Handlungs- und Überlebungsräume jüdischer Kinder im Holocaust in der NS-besetzten Belarus – PD Dr. Yuliya von Saal (Institut für Zeitgeschichte München–Berlin)
„The Holocaust and its Contexts“: ZfHS-LMU-Kolloquium
03.02.2026 um 18:15 Uhr
Beginn: 18:00 Uhr c. t., Raum: K 201 (LMU-Raumfinder)
Yuliya von Saal ist Osteuropahistorikerin am Institut für Zeitgeschichte in München und hat sowohl die NS-Praxis gegenüber sowjetischen Kindern und Jugendlichen als auch Erfahrungen und Handlungsräume der Heranwachsenden unter deutscher Besatzung erforscht. Sie hat mehrere Arbeiten zu diesem Thema publiziert. Ihre Monografie „Kriegskindheiten im besetzten Belarus (1941–1944): Erfahrungen, Erinnerungen, Folgen” erscheint demnächst im Böhlau-Verlag.

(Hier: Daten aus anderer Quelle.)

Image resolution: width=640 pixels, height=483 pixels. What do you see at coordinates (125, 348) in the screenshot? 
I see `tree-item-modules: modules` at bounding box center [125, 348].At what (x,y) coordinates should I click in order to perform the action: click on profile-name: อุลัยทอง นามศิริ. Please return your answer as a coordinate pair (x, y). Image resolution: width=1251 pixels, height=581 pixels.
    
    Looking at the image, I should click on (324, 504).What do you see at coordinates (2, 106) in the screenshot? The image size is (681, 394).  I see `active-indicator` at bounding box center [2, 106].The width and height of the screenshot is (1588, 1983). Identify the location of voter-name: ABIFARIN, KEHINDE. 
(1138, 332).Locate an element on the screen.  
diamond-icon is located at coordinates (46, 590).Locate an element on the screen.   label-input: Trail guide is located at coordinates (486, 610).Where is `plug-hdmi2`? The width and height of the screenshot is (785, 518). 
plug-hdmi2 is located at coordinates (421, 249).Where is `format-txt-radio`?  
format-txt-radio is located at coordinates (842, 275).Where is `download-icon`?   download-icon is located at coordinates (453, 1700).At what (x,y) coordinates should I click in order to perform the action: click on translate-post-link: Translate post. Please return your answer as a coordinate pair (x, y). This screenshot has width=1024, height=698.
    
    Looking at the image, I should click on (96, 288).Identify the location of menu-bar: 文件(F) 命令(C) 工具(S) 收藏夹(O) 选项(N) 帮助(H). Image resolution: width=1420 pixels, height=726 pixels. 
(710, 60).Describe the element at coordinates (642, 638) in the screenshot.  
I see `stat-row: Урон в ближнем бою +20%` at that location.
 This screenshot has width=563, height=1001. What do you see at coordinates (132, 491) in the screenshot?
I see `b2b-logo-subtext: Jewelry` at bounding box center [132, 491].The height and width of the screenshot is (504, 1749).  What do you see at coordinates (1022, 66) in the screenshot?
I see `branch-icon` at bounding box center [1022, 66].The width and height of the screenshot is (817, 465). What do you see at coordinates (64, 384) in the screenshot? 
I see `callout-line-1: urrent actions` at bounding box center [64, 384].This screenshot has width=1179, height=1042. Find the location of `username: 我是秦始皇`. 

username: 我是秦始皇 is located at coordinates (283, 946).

Eine Kooperation des Zentrums für Holocaust-Studien am Institut für Zeitgeschichte München–Berlin und des Lehrstuhls für Neueste Geschichte und Zeitgeschichte.
Anmeldung
Eine Anmeldung ist bis zum 02.02.2026 per E-Mail erforderlich: zfhs@ifz-muenchen.de
Beschreibung
Die Erfahrungen der Jüdinnen und Juden in der besetzten Sowjetunion ähnelten denen der Juden in anderen Teilen des von den Nazis beherrschten Europas, da sie ebenfalls physisch vernichtet wurden. Was den Völkermord in diesem Teil Europas jedoch von anderen unterschied, war seine rasche Durchführung vor den Augen der lokalen Bevölkerung. Anders als in anderen Teilen Westeuropas wurden Jüdinnen und Juden nicht in Konzentrations- oder Vernichtungslager deportiert, sondern in den Ghettos oder in der Nähe ihrer Wohnorte erschossen. In Belarus, das sich fast drei Jahre lang unter deutscher Besatzung befand, hat die gesamte jüdische Bevölkerung – nach unterschiedlichen Schätzungen zwischen 550.000 und 700.000 – ihr Leben verloren. Kinder stellten aus Sicht der Besatzer keinen Wert an sich dar und wurden bereits ab Spätsommer 1941 systematisch ermordet. Und dennoch waren es oft nicht die Erwachsenen, sondern die Kinder, die der Ermordung – wie durch ein Wunder – manchmal mehrfach entkamen, die es immer wieder schafften, sich tot zu stellen, sich zu verstecken, wochenlang allein ohne Essen im Wald auszuharren, unbemerkbar zu bleiben, um zu überleben. Kinder, die in keinem Arbeitsverhältnis standen, brauchten keine Personalpapiere und konnten sich freier bewegen als Erwachsene, da sie an vielen Orten die gelbe Markierung nicht zu tragen brauchten. Darüber hinaus reagierten sie anders als ihre Eltern auf Gefahren. Kinder und Jugendliche handelten in kritischen Situationen nicht nur schnell, sondern auch intuitiv. So paradox es klingen mag, die agency der Kinder kam umso mehr zutage, je entgrenzter die Gewalträume waren. Um zu überleben, entwickelten Kinder unglaubliche Aktionskräfte und Eigenständigkeiten, wozu auch das schweigsame Ertragen von Hunger, die Unterdrückung von Emotionen, die Übernahme von Verantwortung, Rollenumkehr innerhalb der Familien oder bewusste Familientrennungen zählten. Gerade die zum Tode verurteilten jüdischen Kinder erwiesen sich als weniger passiv als bisher von der Forschung angenommen. Welche Erfahrungen jüdische Kinder in der besetzten Sowjetunion machten, inwiefern sie sich von denen der nicht jüdischen Kinder unterschieden und welche Überlebensstrategien sie entwickelten, wird im Fokus des Vortrages von Yuliya von Saal stehen.